------ Passage for review

Diarrhea happens when too much fluid is secreted in the intestines and isn’t absorbed; it can also happen when a stool passes too rapidly. Diarrhea can be either absolute or relative. Absolute diarrhea occurs when there is more than five bowel movements a day and the stools are liquid, while relative diarrhea is just an increase in stool looseness and frequency for a person’s usual bowel movement habits.
Diarrhea can also be either acute or chronic. Acute diarrhea is often caused by a virus or bacteria. If a patient has another underlying issue—like irritable bowel syndrome or Crohn’s disease—he or she may have chronic diarrhea.
Diarrhea can be a side effect of food sensitivities. For example, too much dairy, fiber, sugar, or wheat can cause some people to react badly. There are more food intolerances that can cause diarrhea, so a patient would need to do some trial-and-error diets to identify which foods are causing the problem.
Typically, diarrhea isn’t a serious condition and can occur in most people every year; and, the condition usually resolves itself within a few days.
Some cases of diarrhea are indicative of a more serious condition, like colon cancer. Symptoms of a more serious condition should be checked out by a doctor.
Serious symptoms include
Essentially, diarrhea is the result of excessive amounts of water entering the bowels and causing liquid stool. The reasons behind this dehydration are vast in numbers. Sometimes, it’s simply the result of drinking too much soda or consuming sweets. Other times, it’s caused by a bacterial infection of the bowels, known as enteritis, or other pathogens. It can even result from chronic hereditary diseases such as irritable bowel syndrome.

------------
------ Source material

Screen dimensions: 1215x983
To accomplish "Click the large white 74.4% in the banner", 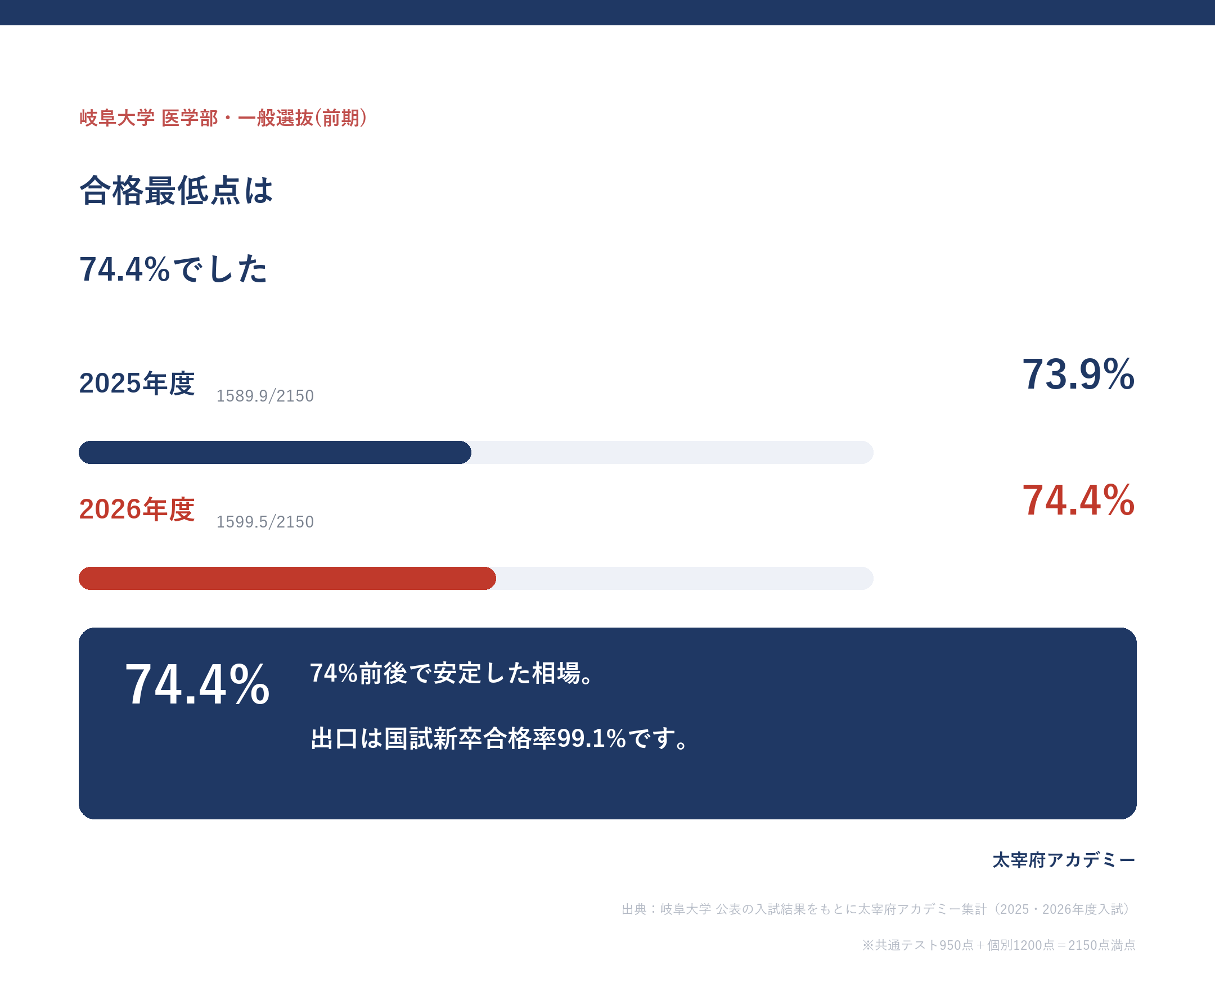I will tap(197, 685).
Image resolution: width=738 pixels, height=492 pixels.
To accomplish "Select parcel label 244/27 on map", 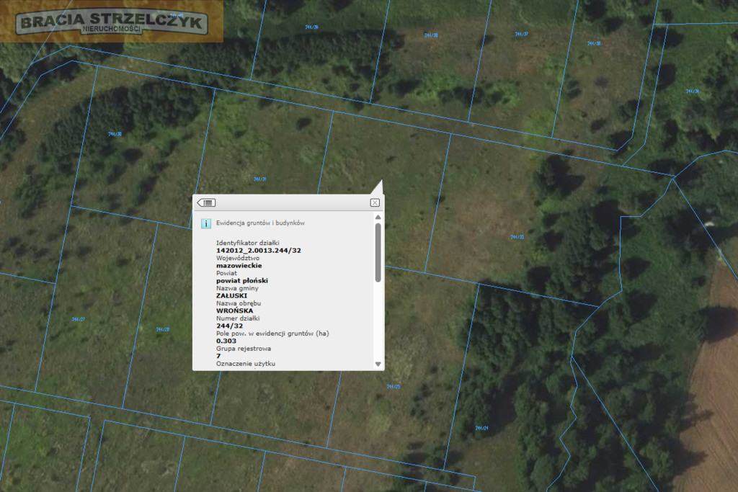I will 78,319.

------------
------ Source material

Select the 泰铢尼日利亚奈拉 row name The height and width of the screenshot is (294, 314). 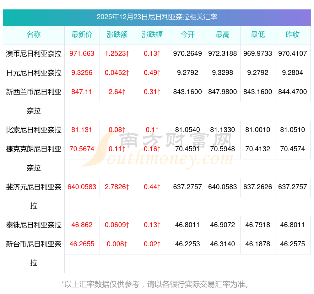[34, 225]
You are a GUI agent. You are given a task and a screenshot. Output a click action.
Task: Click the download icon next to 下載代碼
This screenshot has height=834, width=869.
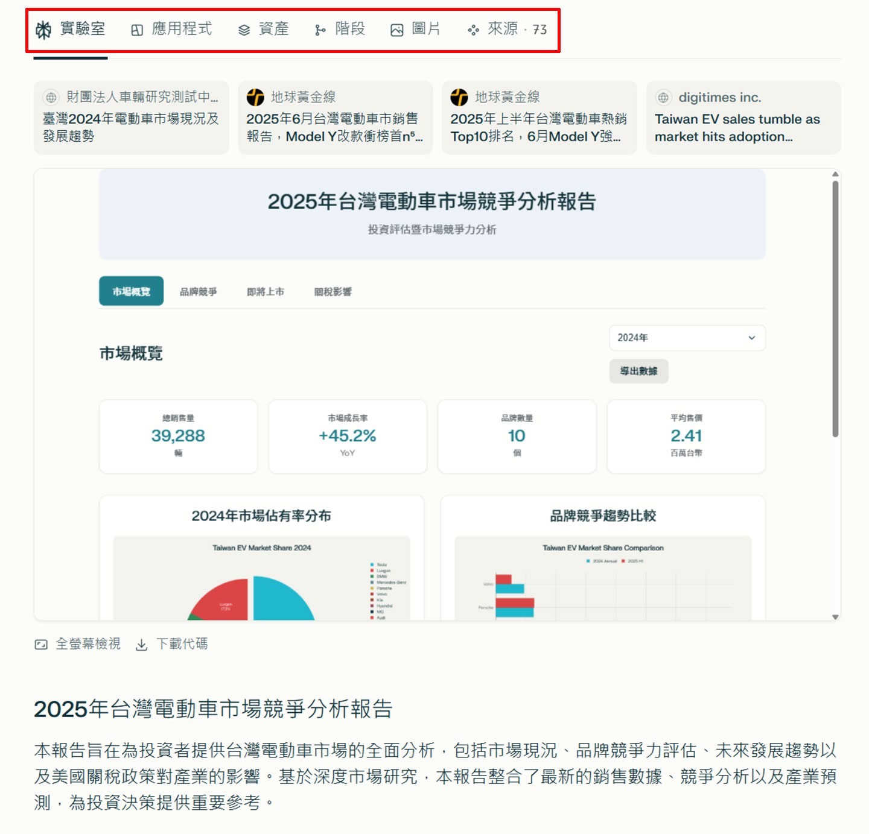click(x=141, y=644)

------------
------ Source material

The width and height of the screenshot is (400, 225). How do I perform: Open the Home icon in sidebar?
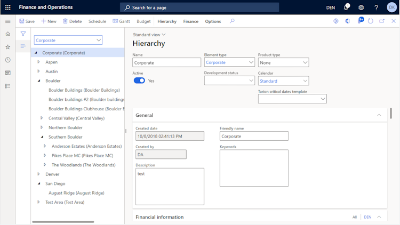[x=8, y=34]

------------

_What to do:_
Continue the passage on diarrhea, picking up after its last sentence.

_Answer space:_
From a larger perspective, diarrhea is caused by undesirable social conditions throughout the world. Specifically, it appears that persons most at risk are those living in areas where open defecation, poor nutrition, and poor access to clean water are problematic. These conditions result in high rates of infections of the gut and increase the likelihood of someone suffering from diarrhea. When these conditions are alleviated, the likelihood of suffering from diarrhea decreases massively and results in low rates of the disease.
Drinking lots of water can help clear up the intestines and stave off dehydration. Patients should also drink fluids that can restore their potassium, sodium, and chloride levels. If the diarrhea isn’t serious, over-the-counter medications should be sufficient. However, if a child has diarrhea for more than a day or an adult has diarrhea for more than three days, a doctor should be consulted—especially if more serious symptoms are present.
The first line of defense against diarrhea is good hygiene and sanitation. Generally, when people wash their hands and avoid handling unclean things, such as waste products, they are unlikely to acquire the disease. It is especially important to make sure that any food you consume has been handled by people who practice good hygiene. Avoid going to fast food restaurants or other locations where you will have your food handled by persons you can’t see.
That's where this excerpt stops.